Outside India, these stories are no different and statistics spread on the Internet can support this fact. Even in all developed countries, sexual violence (especially rape) is the most “under-reported” violent crime. How many of us know that rapes in developed countries like USA is 5 times that of India, when the population of America is 1/4th of India? In terms of ranking, countries with highest registered rape crime includes USA, South Africa, Sweden, India and guess what, the European countries incl. UK, Germany and France! More stories from United Nations on “International Statistics on Crime and Justice”.
Not just rape, most cases of violence (including honor killing, suicide cases…) that we see are a result of this disparity instilled in early years. Punishing the (wo)man who commits the act of violence is not the only step forward to eradicating this evil. Instead a paradigm shift in the thought process of every man and women is the need of the hour.

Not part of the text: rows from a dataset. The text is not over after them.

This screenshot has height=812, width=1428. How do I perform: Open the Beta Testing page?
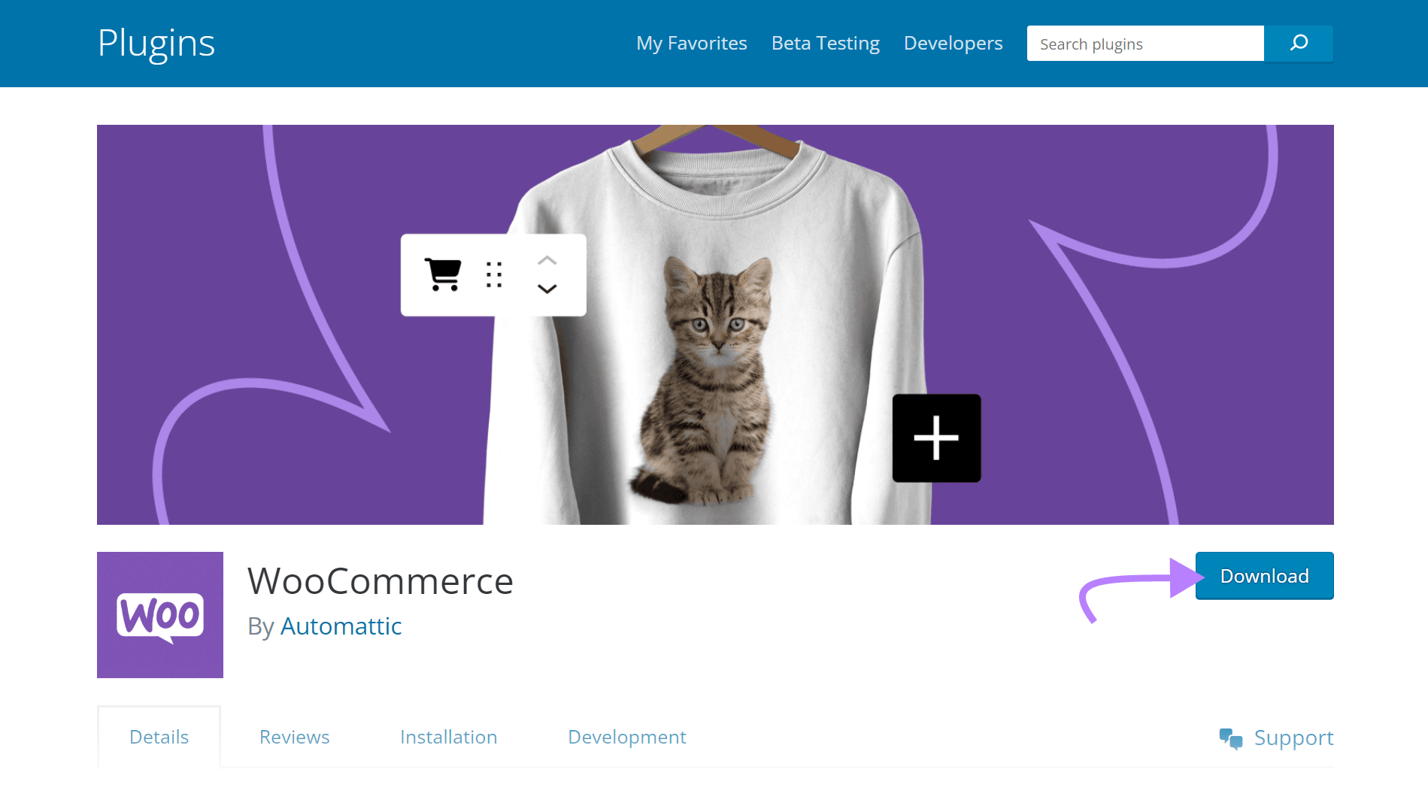(825, 43)
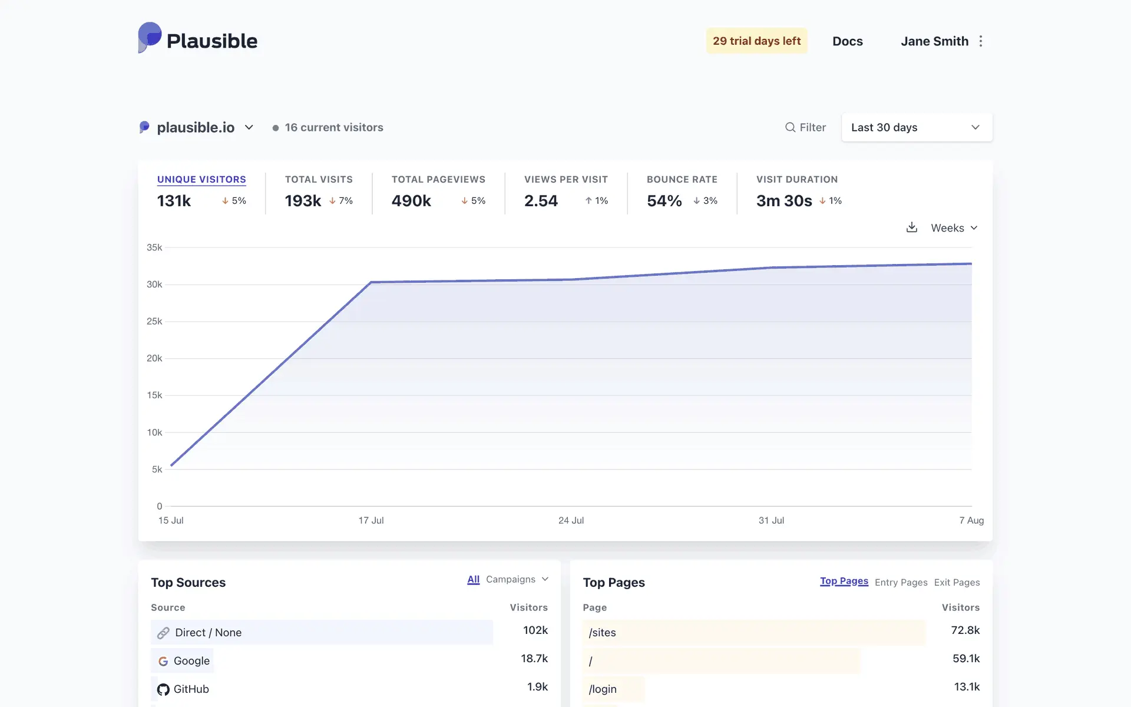
Task: Download chart data with export icon
Action: [911, 227]
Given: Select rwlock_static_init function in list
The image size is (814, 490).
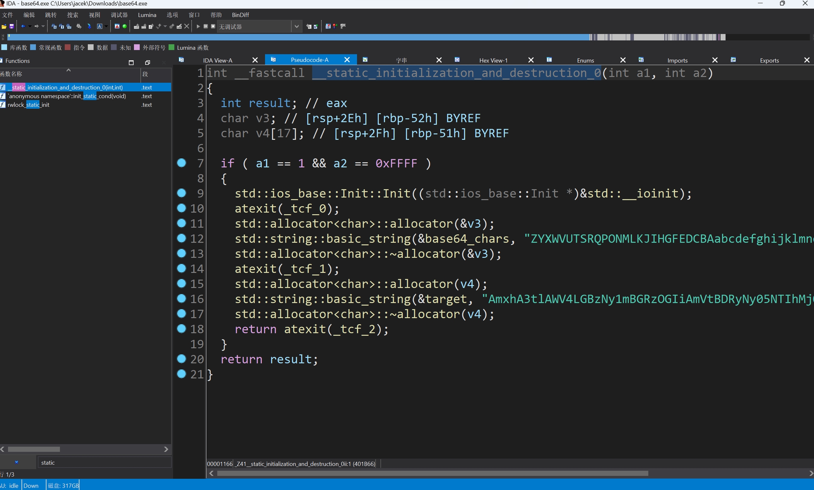Looking at the screenshot, I should [29, 105].
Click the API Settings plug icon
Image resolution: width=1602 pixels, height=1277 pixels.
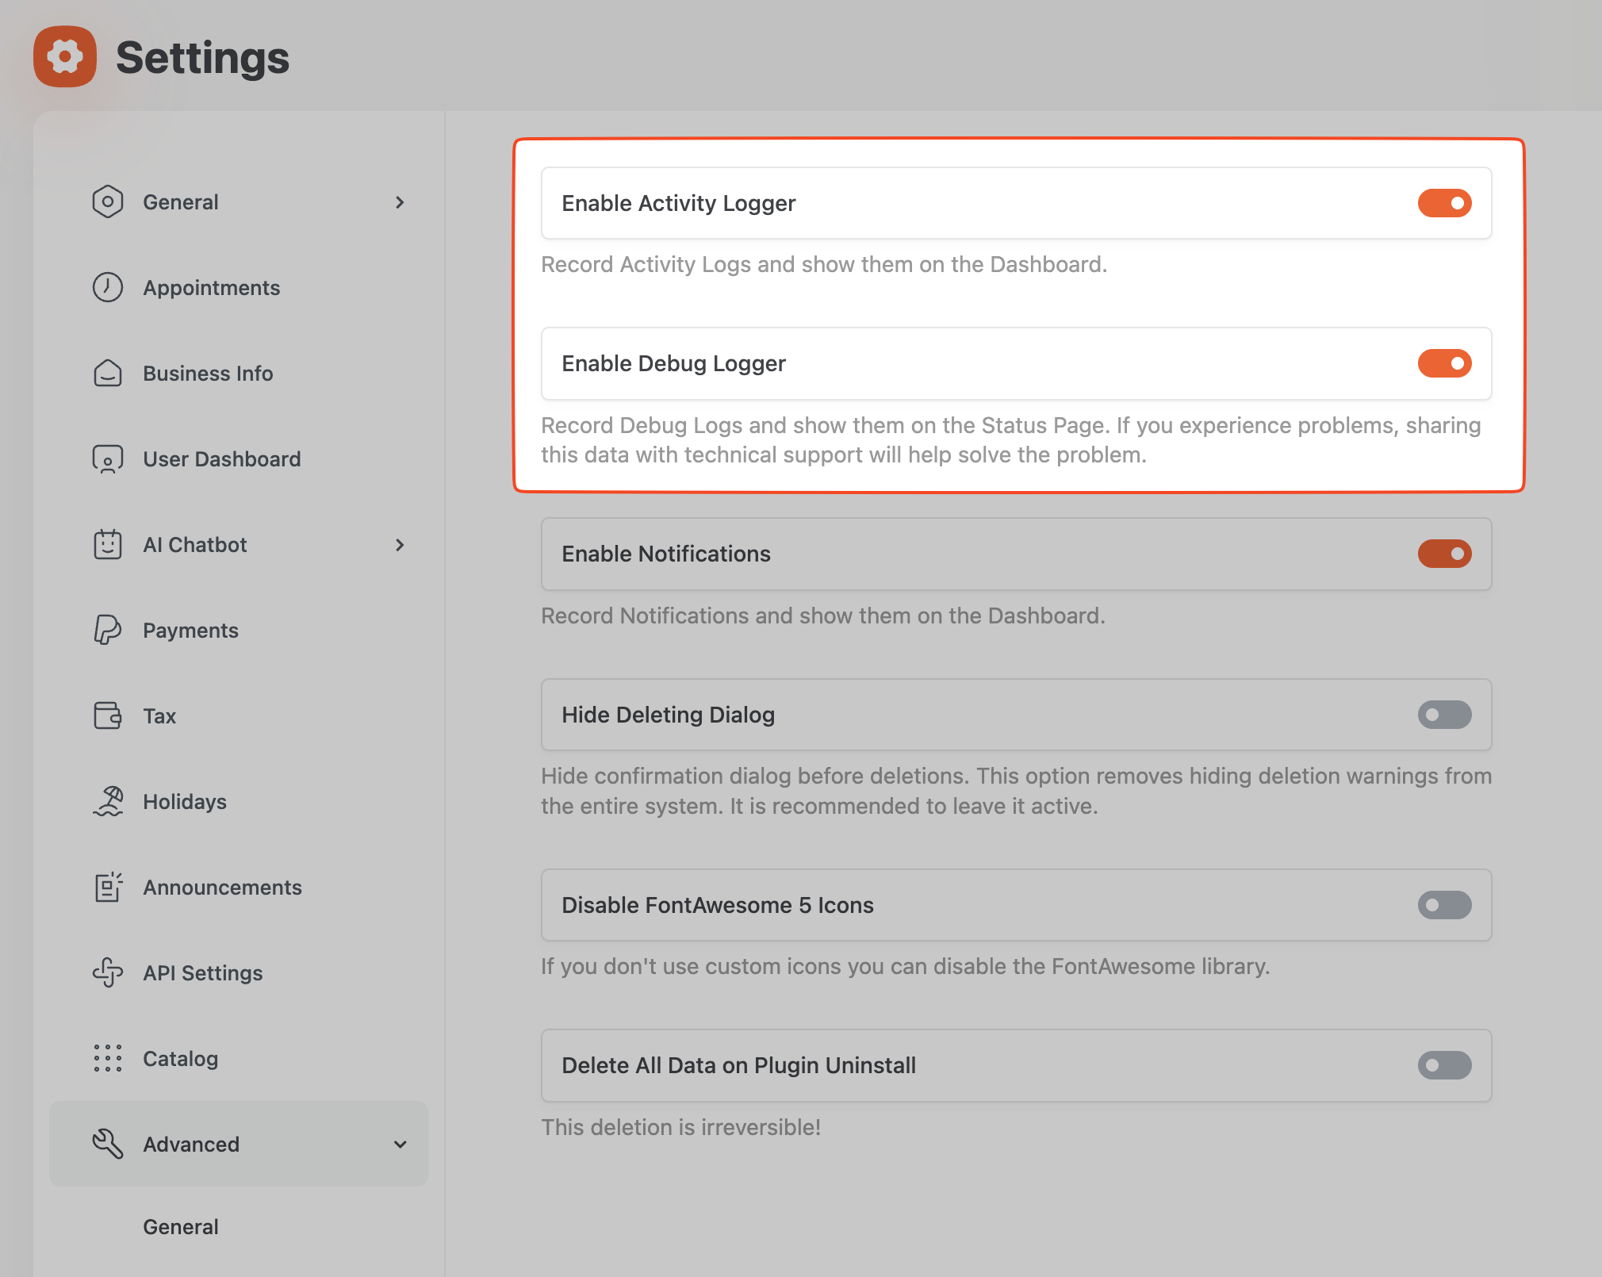[x=108, y=972]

This solution can easily be achieved in one generation — by the young and to-be Mothers across the globe. If we as Mothers can stop ourselves for a minute when our DNA induced reaction kicks in (which is to differentiate) and constantly keep reminding ourselves not to differentiate between our boy and girl child, teach both of them at par on how to be good human beings (not just a good man or woman), not set different standards of right and wrong, not have different DOs and DON’Ts, then we can remove the unwanted stress that we thrust upon them to be an ideal man or woman. We remove the gender disparity that creates stress and is the root cause of most cases of violence. We just create a common baseline which is to be model citizen/human being who is considerate of their fellow human beings, irrespective of gender, caste, creed, religion, nation, skin color, economic status …(will the list ever end?).